ФРАГМЕНТ СТРАНИЦЫ ▸
А «Васильевна» врачует реабилитансткие души простым человеческим подходом.
— Мы все делаем, чтобы они почувствовали, что они нужны здесь, нужны обществу, нам. Чтобы они вышли и задумались, что можно жить нормально, как люди, — объясняет она. — Их поднять со дна нужно. А поднять только добротой, честным отношением к ним, конкретной помощью и учением, как вернуться в нормальную жизнь. Приблизить к себе, не унижая их достоинства. Не попрекать их прошлым. Говорить только хорошие слова: ты абсолютно здоровый, нормальный, ты будешь жить хорошо, у тебя все получится. Только такие слова.
Пироги за свой счет
— Условия у нас, можно сказать, санаторные. Некоторым, кто сюда попадает, жить негде. А здесь и питание хорошее, и одежду кое-какую выдают, — говорят сотрудники «Ковчега».
Питанием ведает диетсестра — она составляет меню на каждый день.
— Реабилитанты хорошо кушают — аппетит у них замечательный, — улыбается повар Олеся Павлова. — Когда приходят, у них жор начинается — отходят от алкоголя, они ж не ели. Готовить приходится почти то же, что и в ресторанах. Салаты, борщи, свекольники, рассольники, запеканки творожные, омлеты, булочки. На праздники — торты делаем. В последний раз торт был на всю духовку — полметра длиной.
Торты и пироги на праздники в «Ковчеге» стряпают и пекут на «спонсорскую помощь», а проще говоря — за свой счет.
— Я варенье принесу, кто-то яйца, маргарин, муку — и напекли им пирогов. Купили на свои деньги призы сладкие — это наша личная спонсорская помощь, — говорит соцработник Людмила Лелекова.
— Одежду выдаем: куртки суконные, сапоги, «Аляски», когда холодно. И если дома есть что ненужное, тоже несем, нам не жалко, — говорит завхоз Нина Фокина.

ПРЕДОСТАВЛЕННЫЕ МАТЕРИАЛЫ ▸
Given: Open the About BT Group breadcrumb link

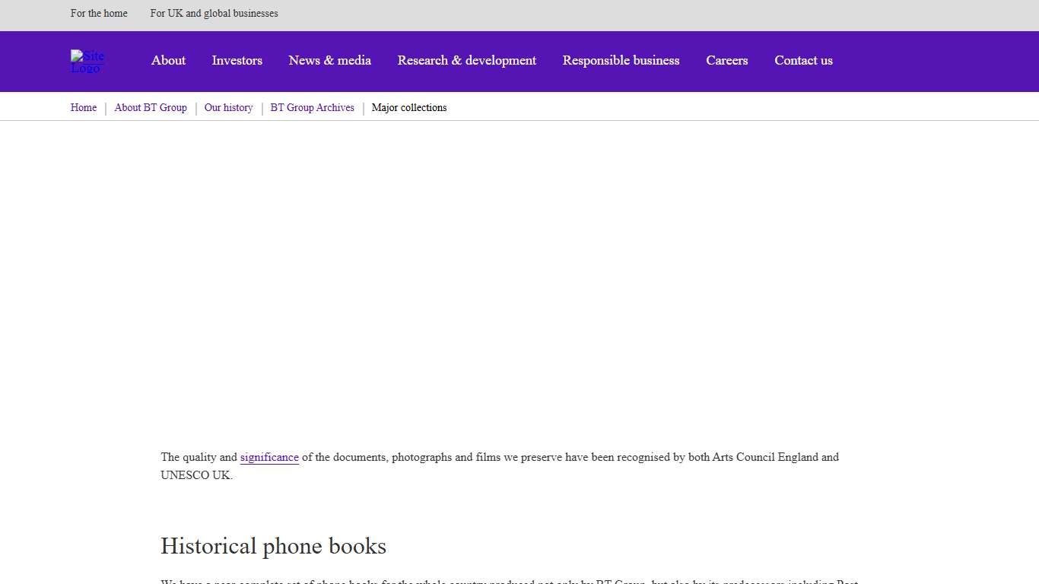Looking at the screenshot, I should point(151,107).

...

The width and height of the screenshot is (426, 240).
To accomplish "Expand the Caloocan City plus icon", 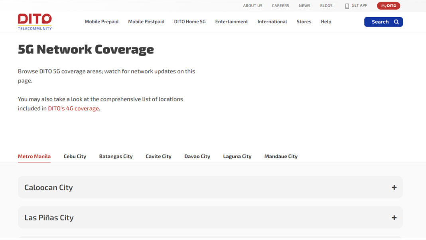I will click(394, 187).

ЗАДАНИЕ 1 ▸ Какой длины, согласно фрагменту страницы, был торт, который в «Ковчеге» испекли в последний раз?
ЗАДАНИЕ 2 ▸ Перепечатайте из фрагмента страницы текст от слов «Пироги за свой» до слов «духовку — полметра длиной.».

ОТВЕТ 1 ▸ Полметра длиной.

ОТВЕТ 2 ▸
Пироги за свой счет
— Условия у нас, можно сказать, санаторные. Некоторым, кто сюда попадает, жить негде. А здесь и питание хорошее, и одежду кое-какую выдают, — говорят сотрудники «Ковчега».
Питанием ведает диетсестра — она составляет меню на каждый день.
— Реабилитанты хорошо кушают — аппетит у них замечательный, — улыбается повар Олеся Павлова. — Когда приходят, у них жор начинается — отходят от алкоголя, они ж не ели. Готовить приходится почти то же, что и в ресторанах. Салаты, борщи, свекольники, рассольники, запеканки творожные, омлеты, булочки. На праздники — торты делаем. В последний раз торт был на всю духовку — полметра длиной.